# Lesson - Intermediate joins in SQL

Most databases have more than 2 tables, so we'll need strategies to be able to write queries to combine data from 3 or more tables.

In this lesson we'll learn some new techniques to work with the sort of databases that most businesses will use. We'll be working with a modified version of a database called Chinook. The Chinook database contains information about a fictional digital music shop - kind of like a mini-iTunes store.

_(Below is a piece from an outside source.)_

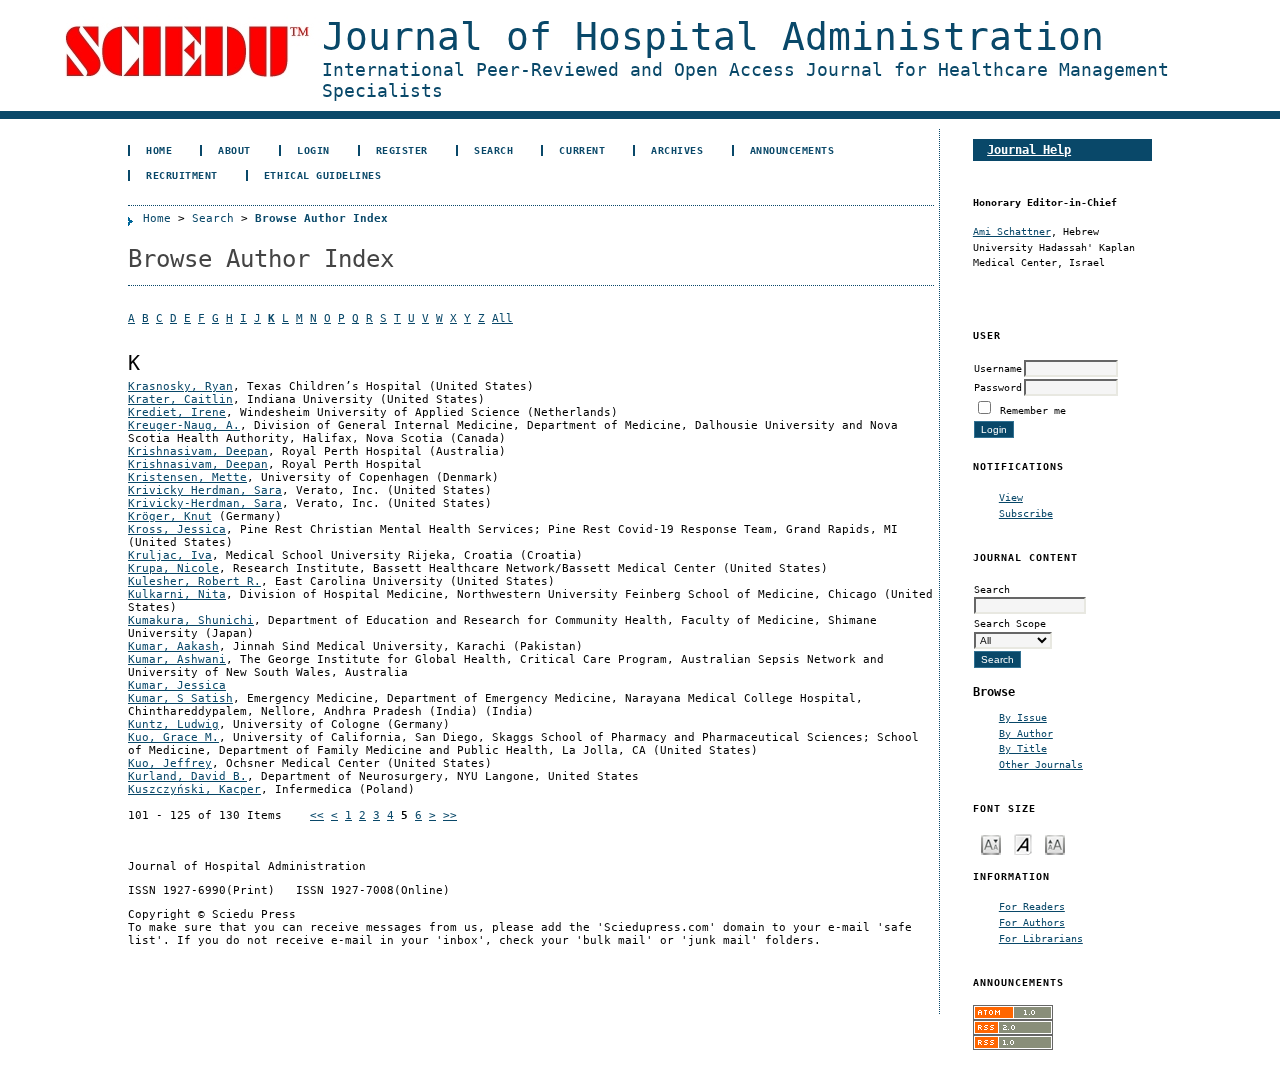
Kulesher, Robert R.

The Chinook database contains information about the artists, songs, and albums from the music shop, as well as information on the shop's employees, customers, and the customers purchases. This information is contained in eleven tables. Like with our Factbook database, a schema diagram will help us understand the available columns and the structure of the data. Here's a schema diagram for the Chinook database:



![image.png](attachment:image.png)

Let's take a moment to understand the different parts of the schema diagram:

Tables names are shown in bold, with the columns in each table listed below.
- Each table has one or more columns with shading, which indicates those columns are a primary key. Each row's primary key must be unique.
- Relationships between tables are shown using lines between the tables. The lines indicate which columns are related. We can notice that at least one 'end' of the relationship will be a primary key.
- 

**Load sql and connect to the Database factbook.db using following magic:**

In [None]:
%%capture
%reload_ext sql
%sql sqlite:///chinook.db    

### Query the database to get table information for `chinook.db` directly:
**Use %%sql magic before query in each code cell to avoid returning an error 

In [None]:
%%sql
SELECT * 
FROM sqlite_master 
WHERE type='table';

### Joining Three Tables
Write a query  that For one single purchase (invoice_id=4), for each track purchased gives:

- The id of the track.
- The name of the track.
- The name of media type of the track.
- The price that the customer paid for the track.
- The quantity of the track that was purchased.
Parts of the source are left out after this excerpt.